High monitoring costs seen hindering nature restoration efforts in Latin America

Published 11:33 on May 7, 2024  /  Last updated at 11:33 on May 7, 2024  / Giada Ferraglioni /  Americas, Biodiversity, South & Central

Nature restoration practices across Latin America lack effective tools to quantify their outcomes due to prohibitive monitoring costs, which hamper the long-term success of the projects, a study has revealed.

Nature restoration practices across Latin America lack effective tools to quantify their outcomes due to prohibitive monitoring costs, which hamper the long-term success of the projects, a study has revealed.

In an analysis published in the journal Biological Conservation, researchers from ETH Zurich surveyed 166 restoration practitioners across 14 countries to report on their motivations, methods, and costs.

While practices varied across Latin America, with active tree planting remaining the most frequently used intervention (81,6%), a key common factor was a mismatch between project goals and assessment.

Although the top goal of most projects was to conserve biodiversity (87.2%), nature recovery was not often measured – which keeps practitioners from tracking progress and making effective adaptive management decisions.

“Promisingly, we found that almost all practitioners implement a wide range of restoration intervention types, appearing to match interventions with the scale of individual projects,” the study said.

“However, the indicators used to monitor restoration often did not align with the overarching motivations for restoration actions.”

As researchers found, the vast majority of monitoring in those restoration projects focused on tree planting metrics – such as number of trees planted, seedling survival, and growth.

The data are usually collected to satisfy funding requirements and are measured for the first 2-5 years of projects.

However, despite recovery being the top motivation for restoration, efforts to quantify biodiversity uplifts were not as common among practitioners due to the prohibitive costs of monitoring.

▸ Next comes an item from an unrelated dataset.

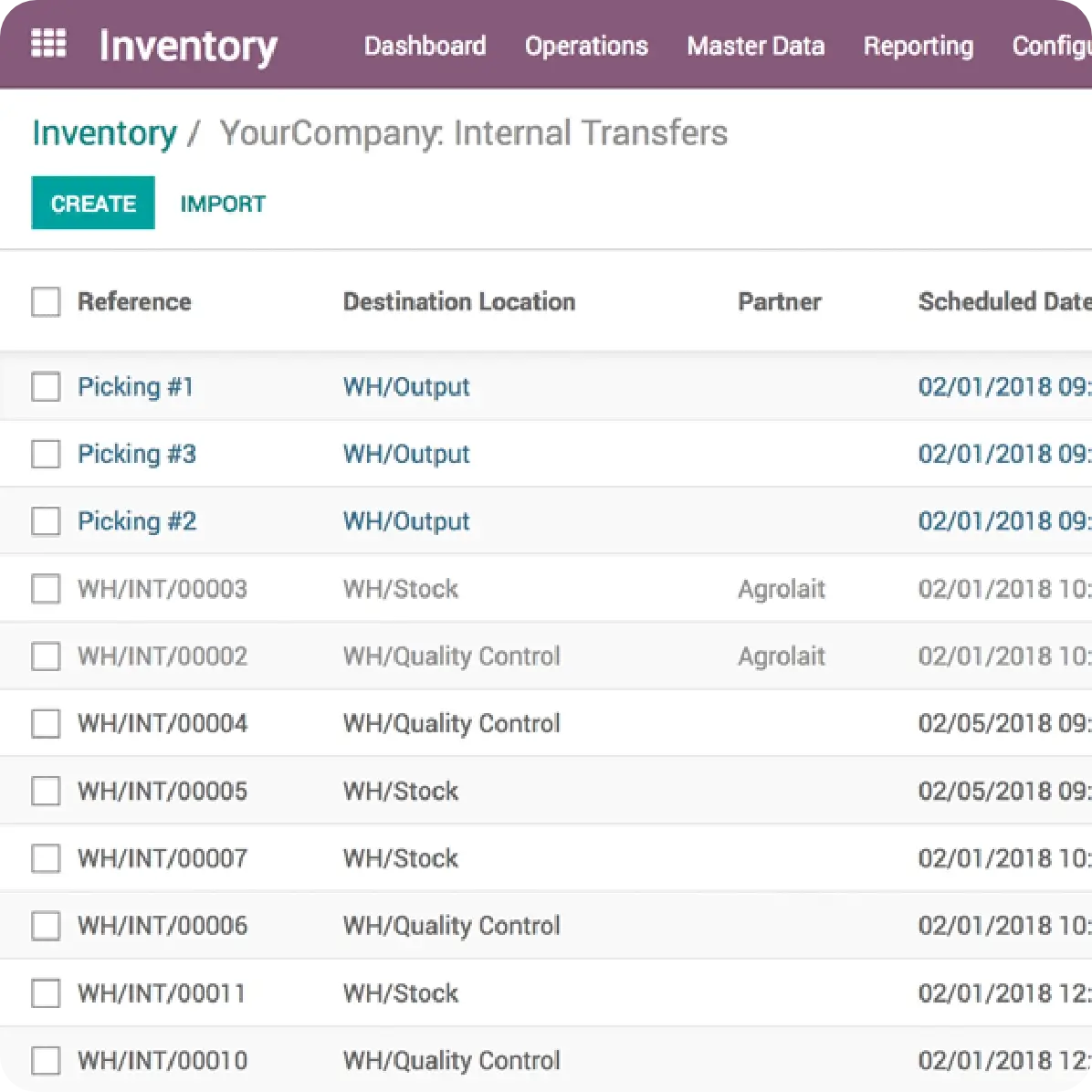Sort by Reference column header
Image resolution: width=1092 pixels, height=1092 pixels.
click(x=134, y=301)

“Only a few types of technology were frequently mentioned, including remote sensing and camera trapping, suggesting that technologies for monitoring are not yet being widely used,” the study said.

In the past few years, several tech and intelligence firms developed innovative methods for monitoring nature more efficiently. Yet, many barriers to digitalisation still exist, and their costs remain an obstacle for many management programmes, especially in developing countries, as the International Union for Conservation of Nature (IUCN) recently underlined,

According to the researchers from ETH Zurich, low-cost technologies that can support the monitoring of biodiversity are rapidly emerging and becoming more accessible, such as cellphone apps and acoustic recording devices that use deep machine learning to identify images of plants and animals or identify species from a particular sound.

“Our results emphasise that, while a promising range of new forest restoration interventions are being implemented across Latin America, lower cost interventions, accessible and practical monitoring strategies, and better alignment between funding cycles and actual time frames required to achieve restoration objectives are urgently needed to support successful outcomes,” the study said.

Last month, a survey by the UN Environment Programme’s World Conservation Monitoring Centre (WCMC) showed that many non-EU countries still lack resources to produce the biodiversity indicators required under the Kunming-Montreal Global Biodiversity Framework (GBF).

According to their analysis, most non-EU states pointed to a shortage in funding, stressing that more resources are needed to produce the indicators within the next five years.